* START Working data *

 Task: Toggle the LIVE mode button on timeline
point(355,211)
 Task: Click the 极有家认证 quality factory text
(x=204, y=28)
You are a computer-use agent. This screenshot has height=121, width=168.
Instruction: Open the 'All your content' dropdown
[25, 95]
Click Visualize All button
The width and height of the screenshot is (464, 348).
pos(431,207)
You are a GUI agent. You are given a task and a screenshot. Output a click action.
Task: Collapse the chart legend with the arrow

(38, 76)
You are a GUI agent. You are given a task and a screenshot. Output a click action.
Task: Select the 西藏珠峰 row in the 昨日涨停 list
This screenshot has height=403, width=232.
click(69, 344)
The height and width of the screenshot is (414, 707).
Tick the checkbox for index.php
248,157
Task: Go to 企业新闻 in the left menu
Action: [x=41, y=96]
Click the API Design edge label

* END Working data *

Written request:
Copy the listing above line for line, leaving every character as it is.

Response to this exercise:
 Task: Toggle the LIVE mode button on timeline
point(355,211)
 Task: Click the 极有家认证 quality factory text
(x=204, y=28)
You are a computer-use agent. This screenshot has height=121, width=168.
Instruction: Open the 'All your content' dropdown
[25, 95]
Click Visualize All button
The width and height of the screenshot is (464, 348).
pos(431,207)
You are a GUI agent. You are given a task and a screenshot. Output a click action.
Task: Collapse the chart legend with the arrow

(38, 76)
You are a GUI agent. You are given a task and a screenshot. Output a click action.
Task: Select the 西藏珠峰 row in the 昨日涨停 list
This screenshot has height=403, width=232.
click(69, 344)
The height and width of the screenshot is (414, 707).
Tick the checkbox for index.php
248,157
Task: Go to 企业新闻 in the left menu
Action: [x=41, y=96]
Click the API Design edge label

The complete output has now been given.